Kur’an-ı Kerim’de Yüce Rabbimiz “Kendileriyle huzur bulmanız için, kendi türünüzden eşler yaratıp aranızda sevgi ve şefkat var etmesi de Allah’ın varlığının apaçık delillerindendir.” (Rûm, 21) buyurarak, ilk insan Hz. Âdem ve eşi Hz. Havva’dan itibaren aile hayatının asli bir durum olduğunu, anne-baba ve çocuklar arasındaki huzur, sevgi ve şefkat ortamının, hayatın diğer alanlarından doğan olumsuzlukları dengelediğini açıklar. “…Aile ve akrabalık bağlarını kesmeyene rahmetimi kesmem.” (Tirmizî, Sünen, Birr, 9) kudsi hadisinden de, aile bağının, Yüce Mevlamızın bizlere olan rahmetinin bir eseri olduğunu anlamaktayız.

Âlemlere rahmet olarak gönderilen, yaşadığı hayatla, söz ve davranışları ile bizlere eşsiz bir üstün ahlak örneği ve rehberi olan Sevgili Peygamberimiz Veda Hutbesinde, erkeklerin kadınlar üzerinde, kadınların da erkekler üzerinde hakları bulunduğunu belirterek aile içinde sevgi ve şefkatin hâkim olmasını istemiş, aile fertlerine karşı iyi davranmayı imanda olgunluğun alameti saymıştır. Allah Rasulü’nün, “Anne babamı ardımda ağlar bırakıp, sana geldim Yâ Rasulallah!” diyen bir kişiye, “Onların yanına geri dön ve nasıl ağlattıysan şimdi de onları öylece güldür!" (Ebû Dâvûd, Cihâd, 3) sözü, insanlığı şükür ve sevgi atmosferi içerisinde aile bağını muhafaza etmeye davet etmektedir. Peygamber Efendimiz’in her yönüyle aile hayatı, mesela kendisine ilk iman eden ve en büyük desteği veren Hz. Hatice ile olan 25 yıllık sevgi ve saygı dolu evliliği ve onun vefat ettiği yılın “hüzün yılı” olması, sadece eş ve çocuklarına değil, sütannesi, sütkardeşi, yengesi, dadısı dâhil çevresindeki herkese, gençlere ve çocuklara olan şefkatli tavrı, onları hep görüp gözetmesi, geniş ailesi içinde yer alanları ümmetinin sevgi ve saygısına emanet etmesi ve daha birçok örnek, İslam toplumundaki aile telakkisinin kaynağı olmuştur.

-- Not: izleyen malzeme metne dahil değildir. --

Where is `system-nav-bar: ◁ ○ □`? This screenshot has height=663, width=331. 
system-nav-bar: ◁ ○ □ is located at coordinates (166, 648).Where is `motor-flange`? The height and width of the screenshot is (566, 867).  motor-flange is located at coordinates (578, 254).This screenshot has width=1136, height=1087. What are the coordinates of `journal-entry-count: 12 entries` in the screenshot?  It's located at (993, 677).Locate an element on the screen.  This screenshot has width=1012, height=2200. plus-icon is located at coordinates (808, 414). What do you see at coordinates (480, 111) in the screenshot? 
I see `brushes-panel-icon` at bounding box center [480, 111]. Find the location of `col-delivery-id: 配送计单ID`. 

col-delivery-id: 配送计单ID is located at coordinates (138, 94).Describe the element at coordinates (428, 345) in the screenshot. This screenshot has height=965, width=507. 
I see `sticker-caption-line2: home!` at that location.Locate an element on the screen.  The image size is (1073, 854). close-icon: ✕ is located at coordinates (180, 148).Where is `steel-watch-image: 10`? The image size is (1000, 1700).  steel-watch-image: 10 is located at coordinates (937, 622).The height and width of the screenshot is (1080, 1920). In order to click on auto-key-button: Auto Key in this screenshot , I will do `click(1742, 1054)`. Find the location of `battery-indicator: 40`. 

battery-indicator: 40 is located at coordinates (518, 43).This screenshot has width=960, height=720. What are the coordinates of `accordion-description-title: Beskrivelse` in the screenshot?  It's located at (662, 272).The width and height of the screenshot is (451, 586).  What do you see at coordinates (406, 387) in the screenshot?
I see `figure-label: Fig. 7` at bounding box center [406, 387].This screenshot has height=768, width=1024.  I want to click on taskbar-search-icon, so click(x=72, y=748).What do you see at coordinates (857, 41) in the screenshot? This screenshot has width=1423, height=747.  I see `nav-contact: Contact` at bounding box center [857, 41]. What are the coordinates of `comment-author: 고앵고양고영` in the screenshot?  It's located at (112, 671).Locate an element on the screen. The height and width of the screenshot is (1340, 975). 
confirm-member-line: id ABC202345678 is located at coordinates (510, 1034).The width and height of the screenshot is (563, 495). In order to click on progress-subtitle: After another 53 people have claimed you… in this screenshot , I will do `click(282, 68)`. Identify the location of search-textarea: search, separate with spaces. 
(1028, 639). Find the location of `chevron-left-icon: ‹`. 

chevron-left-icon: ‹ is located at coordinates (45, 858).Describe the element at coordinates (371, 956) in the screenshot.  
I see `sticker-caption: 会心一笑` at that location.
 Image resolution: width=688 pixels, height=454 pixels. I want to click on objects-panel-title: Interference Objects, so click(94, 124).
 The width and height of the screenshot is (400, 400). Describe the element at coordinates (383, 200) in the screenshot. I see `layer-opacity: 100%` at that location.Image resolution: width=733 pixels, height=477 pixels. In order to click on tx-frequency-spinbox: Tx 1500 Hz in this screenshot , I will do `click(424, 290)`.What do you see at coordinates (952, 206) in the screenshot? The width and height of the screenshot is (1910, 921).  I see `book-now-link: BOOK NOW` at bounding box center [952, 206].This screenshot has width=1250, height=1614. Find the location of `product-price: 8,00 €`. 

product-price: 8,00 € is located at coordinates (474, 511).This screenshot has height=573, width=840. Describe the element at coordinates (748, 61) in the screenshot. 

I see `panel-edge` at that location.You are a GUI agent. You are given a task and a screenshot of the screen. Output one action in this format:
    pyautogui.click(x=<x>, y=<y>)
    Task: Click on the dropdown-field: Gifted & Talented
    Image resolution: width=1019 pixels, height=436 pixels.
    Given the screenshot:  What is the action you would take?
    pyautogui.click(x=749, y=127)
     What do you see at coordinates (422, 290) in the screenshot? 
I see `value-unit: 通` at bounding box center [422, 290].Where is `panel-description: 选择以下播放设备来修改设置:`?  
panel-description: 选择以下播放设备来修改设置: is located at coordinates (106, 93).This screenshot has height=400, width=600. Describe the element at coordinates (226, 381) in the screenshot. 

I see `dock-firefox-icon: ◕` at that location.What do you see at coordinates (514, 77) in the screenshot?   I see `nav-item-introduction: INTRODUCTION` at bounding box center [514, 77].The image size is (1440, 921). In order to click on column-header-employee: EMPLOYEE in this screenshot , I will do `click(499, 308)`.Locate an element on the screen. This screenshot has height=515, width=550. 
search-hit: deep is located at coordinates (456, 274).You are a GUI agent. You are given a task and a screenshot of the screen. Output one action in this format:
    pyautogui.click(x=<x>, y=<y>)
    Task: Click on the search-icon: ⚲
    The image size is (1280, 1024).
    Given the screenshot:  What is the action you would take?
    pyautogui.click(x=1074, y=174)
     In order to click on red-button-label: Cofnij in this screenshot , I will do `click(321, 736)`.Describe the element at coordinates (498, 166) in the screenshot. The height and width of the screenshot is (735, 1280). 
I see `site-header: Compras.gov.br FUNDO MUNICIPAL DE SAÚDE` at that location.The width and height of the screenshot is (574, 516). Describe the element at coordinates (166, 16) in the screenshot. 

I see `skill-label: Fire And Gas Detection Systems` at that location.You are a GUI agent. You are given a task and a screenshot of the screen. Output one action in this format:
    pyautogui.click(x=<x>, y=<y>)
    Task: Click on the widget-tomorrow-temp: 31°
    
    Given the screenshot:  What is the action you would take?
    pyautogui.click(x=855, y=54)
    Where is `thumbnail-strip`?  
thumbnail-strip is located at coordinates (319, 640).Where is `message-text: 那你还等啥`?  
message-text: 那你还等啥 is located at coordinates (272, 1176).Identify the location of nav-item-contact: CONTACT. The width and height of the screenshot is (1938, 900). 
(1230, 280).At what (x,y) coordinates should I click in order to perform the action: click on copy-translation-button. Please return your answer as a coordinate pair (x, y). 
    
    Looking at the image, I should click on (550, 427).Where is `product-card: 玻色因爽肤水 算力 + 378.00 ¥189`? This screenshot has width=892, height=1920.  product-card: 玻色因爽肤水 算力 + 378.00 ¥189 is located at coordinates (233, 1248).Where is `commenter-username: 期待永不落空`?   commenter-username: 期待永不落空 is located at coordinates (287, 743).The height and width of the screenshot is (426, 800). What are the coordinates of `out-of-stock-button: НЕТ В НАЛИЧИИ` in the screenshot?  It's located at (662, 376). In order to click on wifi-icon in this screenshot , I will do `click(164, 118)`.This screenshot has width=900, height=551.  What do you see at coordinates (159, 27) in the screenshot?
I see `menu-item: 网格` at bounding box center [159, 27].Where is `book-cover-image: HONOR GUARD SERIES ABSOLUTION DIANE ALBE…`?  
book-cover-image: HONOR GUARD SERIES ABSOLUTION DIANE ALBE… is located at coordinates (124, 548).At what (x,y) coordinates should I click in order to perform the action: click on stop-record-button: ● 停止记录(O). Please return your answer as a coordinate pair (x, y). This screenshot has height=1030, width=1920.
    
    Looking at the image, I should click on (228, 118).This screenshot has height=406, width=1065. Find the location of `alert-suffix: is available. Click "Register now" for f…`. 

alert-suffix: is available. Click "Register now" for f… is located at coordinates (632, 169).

Kontrolsüz biçimde dünyevileşen hayatımızın hızlı koşuşturması içinde, uzak ve yakın çevrenin her türlü olumsuzluğunu öne çıkaran ve sıradanlaştıran iletişim kargaşası ortamında aile bağlarımızın giderek zayıfladığı, aile değerlerimizin tehdit altında olduğu açıktır. Hâlbuki, toplumsal bünyenin sağlamlığı aile yapımıza bağlıdır ve aile ocağı sahip olduğumuz değerleri koruma ve ileriki nesillere aktarmada hep merkezi bir role sahip olmuştur. Milletlerin kimlik ve gelecek kaygısı din, dil ve aile bağına verdikleri önemle paralellik taşır. Böyle olduğu için de, aile bağ ve değerlerimizi küçümseyen, aile yapımızı zayıflatan her türlü telkin ve telakkiye, davranış ve model sunumlarına karşı ortak bir bilinç ve direnç geliştirmek sadece dinî duyarlılığa bağlı bir görev değil, aydınlar, yazarlar, medya mensupları, devlet adamları, sivil kuruluşlar, sanatçılar… velhasıl hepimizin ortak sorumluluğu olmalıdır.

Sevgili Peygamberimiz’in örnek hayatı ve ahlakının yanı sıra onun aile hayatına ilişkin getirdiği değerleri de yakından tanıma imkânı bulacağımız 2009 yılı Kutlu Doğum Haftasının ilim ve gönül dünyamıza yeni ufuklar açması niyazımla.